[Records from a collection]
※

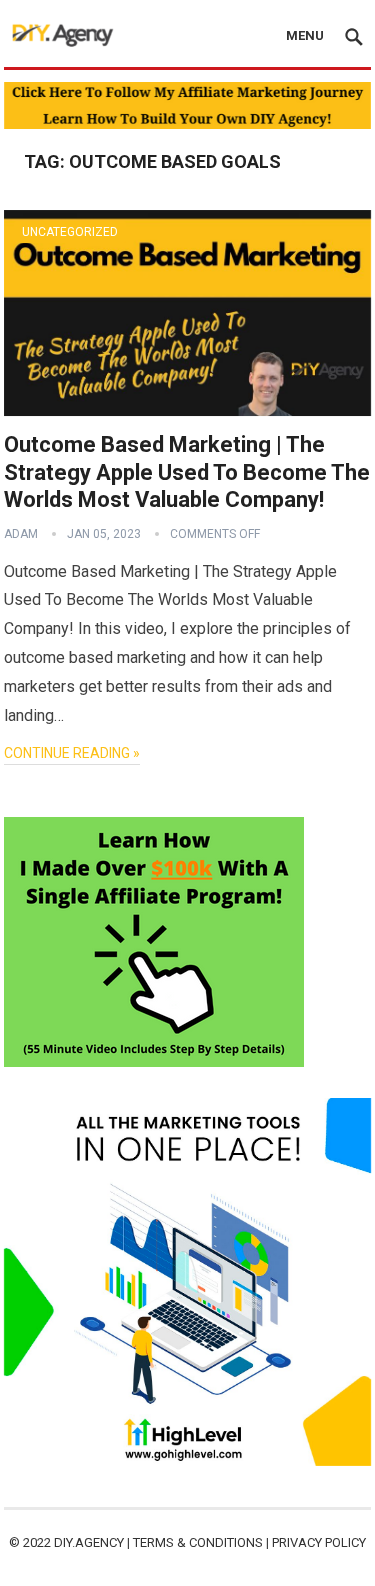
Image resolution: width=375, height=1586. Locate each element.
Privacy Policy (319, 1542)
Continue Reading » (72, 753)
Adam (21, 534)
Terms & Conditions (198, 1542)
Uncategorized (70, 232)
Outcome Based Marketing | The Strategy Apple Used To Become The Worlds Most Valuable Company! (187, 472)
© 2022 (31, 1542)
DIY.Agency (89, 1542)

※

▸ What you have to do
Transcribe exactly, please, the lines between the start of the records above and the line holding "Outcome Based Marketing", counting both of those lines and omitting pictures.

▸ Written response
Image resolution: width=375, height=1586. Locate each element.
Privacy Policy (319, 1542)
Continue Reading » (72, 753)
Adam (21, 534)
Terms & Conditions (198, 1542)
Uncategorized (70, 232)
Outcome Based Marketing | The Strategy Apple Used To Become The Worlds Most Valuable Company! (187, 472)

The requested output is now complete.